# WHAT IS EXPECTED
The records below are to be retyped in full, without any alteration.

# EXERCISE DATA
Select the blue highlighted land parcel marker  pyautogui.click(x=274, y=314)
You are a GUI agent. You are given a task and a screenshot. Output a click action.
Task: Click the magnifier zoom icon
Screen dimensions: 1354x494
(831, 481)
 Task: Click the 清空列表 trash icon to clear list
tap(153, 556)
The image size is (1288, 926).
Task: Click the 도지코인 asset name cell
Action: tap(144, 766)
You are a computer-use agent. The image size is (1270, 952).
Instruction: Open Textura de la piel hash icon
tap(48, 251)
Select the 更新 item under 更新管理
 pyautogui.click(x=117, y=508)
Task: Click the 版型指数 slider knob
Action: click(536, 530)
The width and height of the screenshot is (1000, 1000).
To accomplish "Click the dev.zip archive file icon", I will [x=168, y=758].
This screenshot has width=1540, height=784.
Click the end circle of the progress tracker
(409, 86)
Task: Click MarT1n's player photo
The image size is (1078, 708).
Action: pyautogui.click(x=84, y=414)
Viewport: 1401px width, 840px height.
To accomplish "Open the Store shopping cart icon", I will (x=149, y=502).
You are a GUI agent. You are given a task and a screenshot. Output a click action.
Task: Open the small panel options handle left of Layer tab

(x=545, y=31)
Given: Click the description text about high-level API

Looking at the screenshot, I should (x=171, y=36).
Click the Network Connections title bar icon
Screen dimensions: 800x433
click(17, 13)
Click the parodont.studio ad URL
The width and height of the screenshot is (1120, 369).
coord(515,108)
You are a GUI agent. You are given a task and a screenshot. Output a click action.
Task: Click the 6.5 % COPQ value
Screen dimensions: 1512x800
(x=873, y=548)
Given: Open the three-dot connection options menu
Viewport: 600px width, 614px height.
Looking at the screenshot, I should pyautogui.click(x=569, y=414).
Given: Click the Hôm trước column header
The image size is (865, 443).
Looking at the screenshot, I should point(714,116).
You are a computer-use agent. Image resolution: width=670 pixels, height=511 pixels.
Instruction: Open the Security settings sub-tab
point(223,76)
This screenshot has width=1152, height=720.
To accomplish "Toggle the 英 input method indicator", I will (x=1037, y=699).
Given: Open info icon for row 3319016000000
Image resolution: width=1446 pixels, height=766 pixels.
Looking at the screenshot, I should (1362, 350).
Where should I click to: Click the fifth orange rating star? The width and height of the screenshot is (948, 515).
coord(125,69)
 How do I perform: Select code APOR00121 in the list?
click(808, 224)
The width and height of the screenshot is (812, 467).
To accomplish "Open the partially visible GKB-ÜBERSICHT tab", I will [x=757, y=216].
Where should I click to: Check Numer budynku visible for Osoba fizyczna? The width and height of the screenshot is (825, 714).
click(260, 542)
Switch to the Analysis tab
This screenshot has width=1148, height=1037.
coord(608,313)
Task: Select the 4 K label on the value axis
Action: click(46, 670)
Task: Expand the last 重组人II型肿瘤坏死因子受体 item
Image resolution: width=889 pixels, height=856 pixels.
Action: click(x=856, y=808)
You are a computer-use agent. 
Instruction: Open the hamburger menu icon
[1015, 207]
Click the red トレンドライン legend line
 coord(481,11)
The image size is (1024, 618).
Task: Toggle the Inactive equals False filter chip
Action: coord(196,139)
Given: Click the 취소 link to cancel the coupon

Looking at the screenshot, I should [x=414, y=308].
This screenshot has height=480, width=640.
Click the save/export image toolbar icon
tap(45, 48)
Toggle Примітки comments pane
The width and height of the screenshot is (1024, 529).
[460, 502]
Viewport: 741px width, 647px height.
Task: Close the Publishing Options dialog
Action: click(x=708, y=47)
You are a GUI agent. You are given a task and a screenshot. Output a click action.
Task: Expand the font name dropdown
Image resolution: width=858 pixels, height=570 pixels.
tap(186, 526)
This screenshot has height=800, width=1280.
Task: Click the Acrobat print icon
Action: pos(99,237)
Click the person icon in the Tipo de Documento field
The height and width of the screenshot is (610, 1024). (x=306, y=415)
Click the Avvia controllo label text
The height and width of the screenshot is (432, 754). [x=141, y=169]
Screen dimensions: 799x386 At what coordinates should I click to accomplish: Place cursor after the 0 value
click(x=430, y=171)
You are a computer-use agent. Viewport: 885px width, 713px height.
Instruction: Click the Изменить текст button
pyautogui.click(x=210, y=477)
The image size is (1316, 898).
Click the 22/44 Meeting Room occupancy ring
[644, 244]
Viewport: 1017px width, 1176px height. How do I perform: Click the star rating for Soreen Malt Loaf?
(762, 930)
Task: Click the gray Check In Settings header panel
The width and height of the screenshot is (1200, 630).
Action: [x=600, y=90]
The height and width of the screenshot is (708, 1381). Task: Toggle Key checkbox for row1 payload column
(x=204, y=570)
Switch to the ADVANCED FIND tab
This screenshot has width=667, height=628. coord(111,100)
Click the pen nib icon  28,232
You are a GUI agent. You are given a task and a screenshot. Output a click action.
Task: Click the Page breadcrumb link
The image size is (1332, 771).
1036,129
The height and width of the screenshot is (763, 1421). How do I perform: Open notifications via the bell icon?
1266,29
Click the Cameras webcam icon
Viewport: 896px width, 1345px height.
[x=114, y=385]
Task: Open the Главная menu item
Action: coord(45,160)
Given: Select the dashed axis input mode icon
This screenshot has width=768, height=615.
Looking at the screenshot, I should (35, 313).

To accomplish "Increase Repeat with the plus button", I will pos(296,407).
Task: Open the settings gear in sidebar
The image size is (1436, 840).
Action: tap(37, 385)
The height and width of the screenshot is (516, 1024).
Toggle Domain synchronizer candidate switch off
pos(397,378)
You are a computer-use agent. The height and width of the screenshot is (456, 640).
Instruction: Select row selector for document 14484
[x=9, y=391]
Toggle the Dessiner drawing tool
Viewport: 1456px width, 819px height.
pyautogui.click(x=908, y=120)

# EXERCISE SOLUTION
Select the blue highlighted land parcel marker  pyautogui.click(x=274, y=314)
You are a GUI agent. You are given a task and a screenshot. Output a click action.
Task: Click the magnifier zoom icon
Screen dimensions: 1354x494
(831, 481)
 Task: Click the 清空列表 trash icon to clear list
tap(153, 556)
The image size is (1288, 926).
Task: Click the 도지코인 asset name cell
Action: tap(144, 766)
You are a computer-use agent. The image size is (1270, 952).
Instruction: Open Textura de la piel hash icon
tap(48, 251)
Select the 更新 item under 更新管理
 pyautogui.click(x=117, y=508)
Task: Click the 版型指数 slider knob
Action: click(536, 530)
The width and height of the screenshot is (1000, 1000).
To accomplish "Click the dev.zip archive file icon", I will [x=168, y=758].
This screenshot has width=1540, height=784.
Click the end circle of the progress tracker
(409, 86)
Task: Click MarT1n's player photo
The image size is (1078, 708).
Action: pyautogui.click(x=84, y=414)
Viewport: 1401px width, 840px height.
To accomplish "Open the Store shopping cart icon", I will (x=149, y=502).
You are a GUI agent. You are given a task and a screenshot. Output a click action.
Task: Open the small panel options handle left of Layer tab

(x=545, y=31)
Given: Click the description text about high-level API

Looking at the screenshot, I should (x=171, y=36).
Click the Network Connections title bar icon
Screen dimensions: 800x433
click(17, 13)
Click the parodont.studio ad URL
The width and height of the screenshot is (1120, 369).
coord(515,108)
You are a GUI agent. You are given a task and a screenshot. Output a click action.
Task: Click the 6.5 % COPQ value
Screen dimensions: 1512x800
(x=873, y=548)
Given: Open the three-dot connection options menu
Viewport: 600px width, 614px height.
Looking at the screenshot, I should pyautogui.click(x=569, y=414).
Given: Click the Hôm trước column header
The image size is (865, 443).
Looking at the screenshot, I should point(714,116).
You are a computer-use agent. Image resolution: width=670 pixels, height=511 pixels.
Instruction: Open the Security settings sub-tab
point(223,76)
This screenshot has width=1152, height=720.
To accomplish "Toggle the 英 input method indicator", I will (x=1037, y=699).
Given: Open info icon for row 3319016000000
Image resolution: width=1446 pixels, height=766 pixels.
Looking at the screenshot, I should (1362, 350).
Where should I click to: Click the fifth orange rating star? The width and height of the screenshot is (948, 515).
coord(125,69)
 How do I perform: Select code APOR00121 in the list?
click(808, 224)
The width and height of the screenshot is (812, 467).
To accomplish "Open the partially visible GKB-ÜBERSICHT tab", I will [x=757, y=216].
Where should I click to: Check Numer budynku visible for Osoba fizyczna? The width and height of the screenshot is (825, 714).
click(260, 542)
Switch to the Analysis tab
This screenshot has width=1148, height=1037.
coord(608,313)
Task: Select the 4 K label on the value axis
Action: click(46, 670)
Task: Expand the last 重组人II型肿瘤坏死因子受体 item
Image resolution: width=889 pixels, height=856 pixels.
Action: click(x=856, y=808)
You are a computer-use agent. 
Instruction: Open the hamburger menu icon
[1015, 207]
Click the red トレンドライン legend line
 coord(481,11)
The image size is (1024, 618).
Task: Toggle the Inactive equals False filter chip
Action: coord(196,139)
Given: Click the 취소 link to cancel the coupon

Looking at the screenshot, I should [x=414, y=308].
This screenshot has height=480, width=640.
Click the save/export image toolbar icon
tap(45, 48)
Toggle Примітки comments pane
The width and height of the screenshot is (1024, 529).
[460, 502]
Viewport: 741px width, 647px height.
Task: Close the Publishing Options dialog
Action: click(x=708, y=47)
You are a GUI agent. You are given a task and a screenshot. Output a click action.
Task: Expand the font name dropdown
Image resolution: width=858 pixels, height=570 pixels.
tap(186, 526)
This screenshot has height=800, width=1280.
Task: Click the Acrobat print icon
Action: pos(99,237)
Click the person icon in the Tipo de Documento field
The height and width of the screenshot is (610, 1024). (x=306, y=415)
Click the Avvia controllo label text
The height and width of the screenshot is (432, 754). [x=141, y=169]
Screen dimensions: 799x386 At what coordinates should I click to accomplish: Place cursor after the 0 value
click(x=430, y=171)
You are a computer-use agent. Viewport: 885px width, 713px height.
Instruction: Click the Изменить текст button
pyautogui.click(x=210, y=477)
The image size is (1316, 898).
Click the 22/44 Meeting Room occupancy ring
[644, 244]
Viewport: 1017px width, 1176px height. How do I perform: Click the star rating for Soreen Malt Loaf?
(762, 930)
Task: Click the gray Check In Settings header panel
The width and height of the screenshot is (1200, 630).
Action: [x=600, y=90]
The height and width of the screenshot is (708, 1381). Task: Toggle Key checkbox for row1 payload column
(x=204, y=570)
Switch to the ADVANCED FIND tab
This screenshot has width=667, height=628. coord(111,100)
Click the pen nib icon  28,232
You are a GUI agent. You are given a task and a screenshot. Output a click action.
Task: Click the Page breadcrumb link
The image size is (1332, 771).
1036,129
The height and width of the screenshot is (763, 1421). How do I perform: Open notifications via the bell icon?
1266,29
Click the Cameras webcam icon
Viewport: 896px width, 1345px height.
[x=114, y=385]
Task: Open the Главная menu item
Action: coord(45,160)
Given: Select the dashed axis input mode icon
This screenshot has width=768, height=615.
Looking at the screenshot, I should (35, 313).

To accomplish "Increase Repeat with the plus button", I will pos(296,407).
Task: Open the settings gear in sidebar
The image size is (1436, 840).
Action: tap(37, 385)
The height and width of the screenshot is (516, 1024).
Toggle Domain synchronizer candidate switch off
pos(397,378)
You are a computer-use agent. The height and width of the screenshot is (456, 640).
Instruction: Select row selector for document 14484
[x=9, y=391]
Toggle the Dessiner drawing tool
Viewport: 1456px width, 819px height.
pyautogui.click(x=908, y=120)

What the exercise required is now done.